-- Dataset records follows --
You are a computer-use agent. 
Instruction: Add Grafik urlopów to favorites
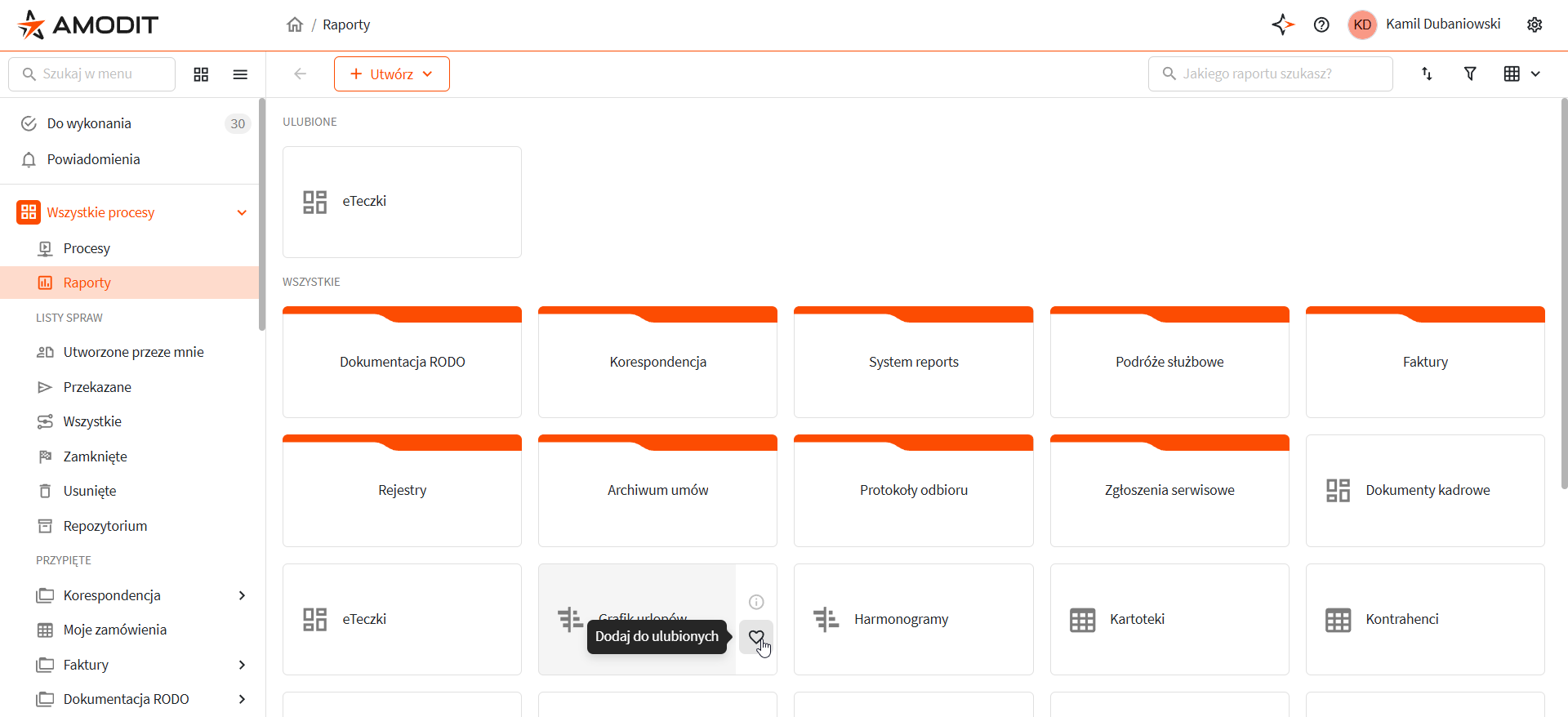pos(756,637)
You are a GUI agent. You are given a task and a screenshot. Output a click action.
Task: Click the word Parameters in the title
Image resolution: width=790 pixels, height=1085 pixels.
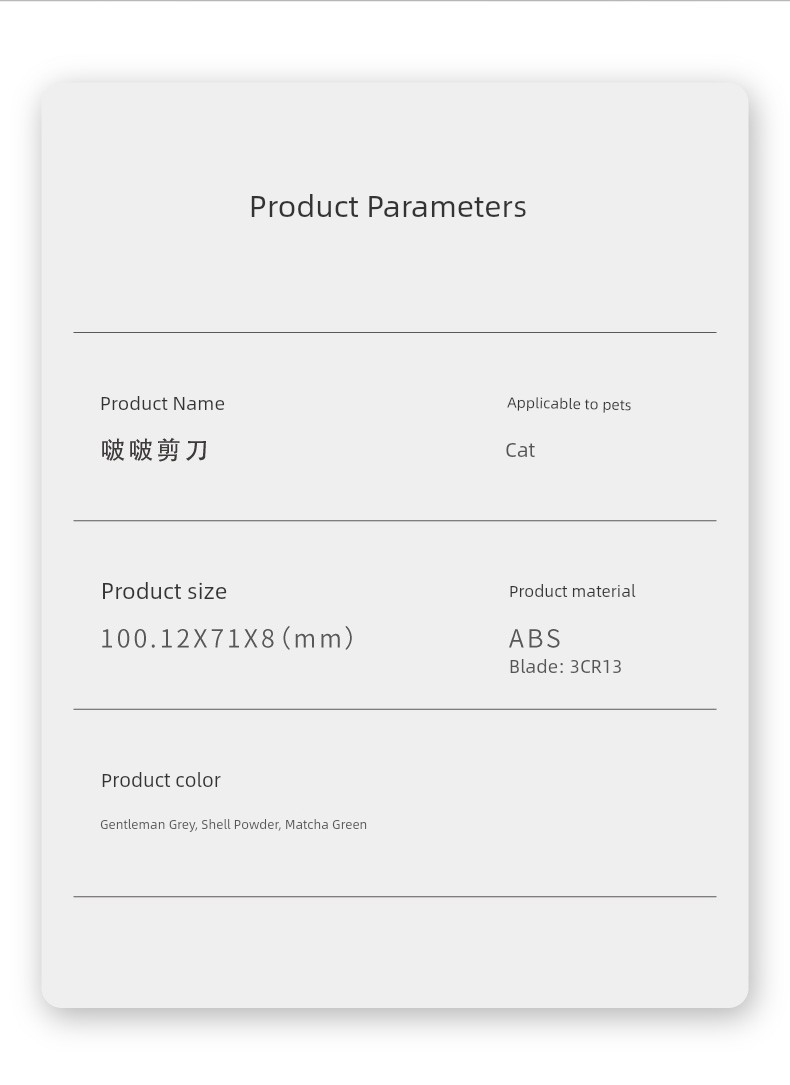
-- Dataset records concluded --
-- Dataset records follows --
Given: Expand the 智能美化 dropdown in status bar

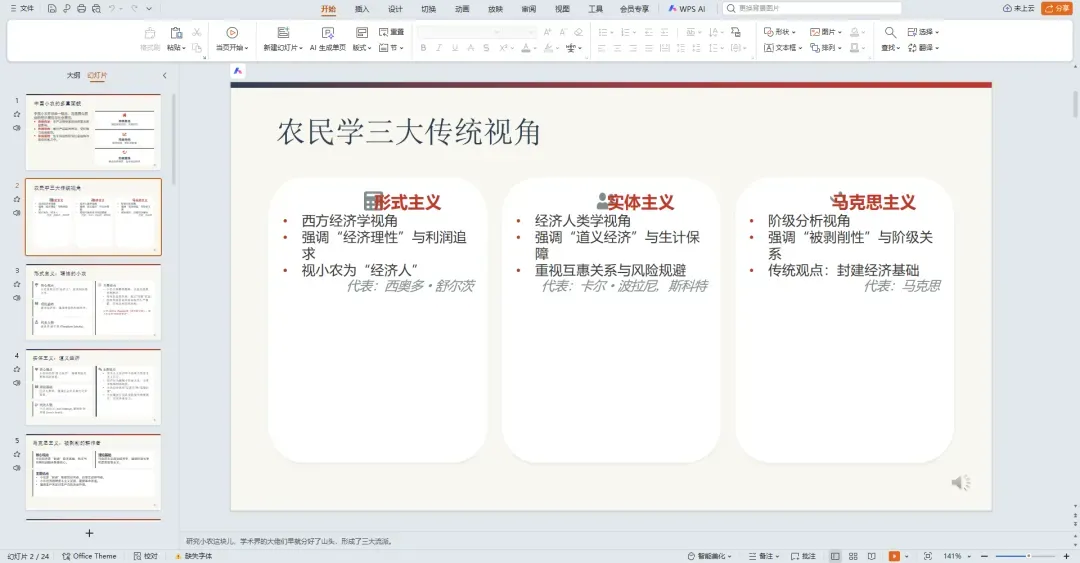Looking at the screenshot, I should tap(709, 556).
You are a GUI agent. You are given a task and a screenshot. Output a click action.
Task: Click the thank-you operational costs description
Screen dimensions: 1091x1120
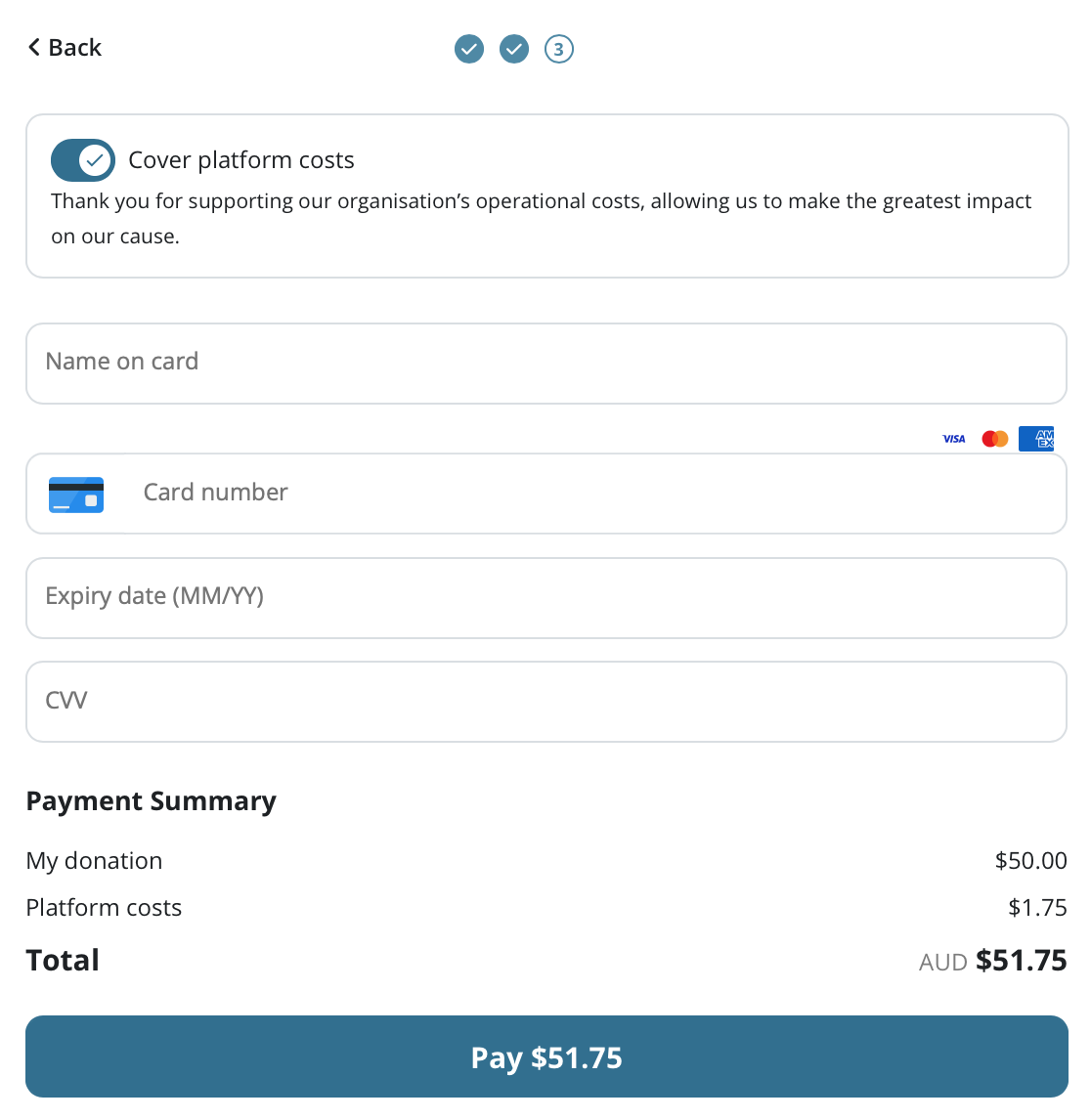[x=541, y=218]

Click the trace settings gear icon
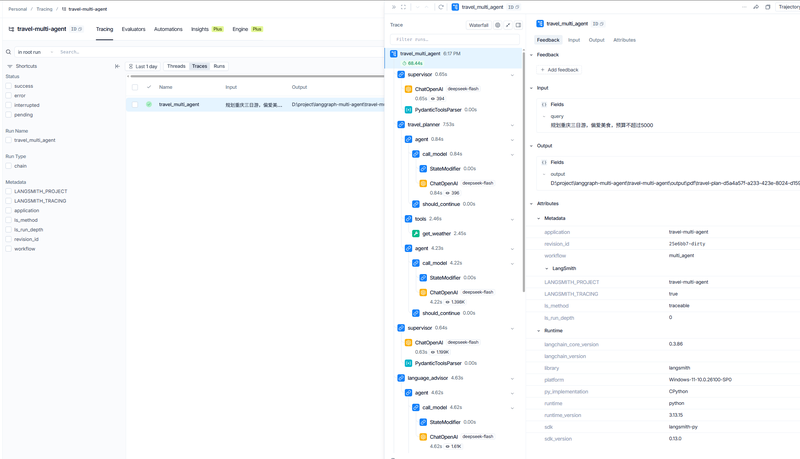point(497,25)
-- Dataset records concluded --
_The task:_
Each line in the entries above, starting at the line with "Task: Click the word Parameters in the title" and ending at the line with "Image resolution: width=790", is to be printed exactly, and only those lines.

_Exercise output:_
Task: Click the word Parameters in the title
Image resolution: width=790 pixels, height=1085 pixels.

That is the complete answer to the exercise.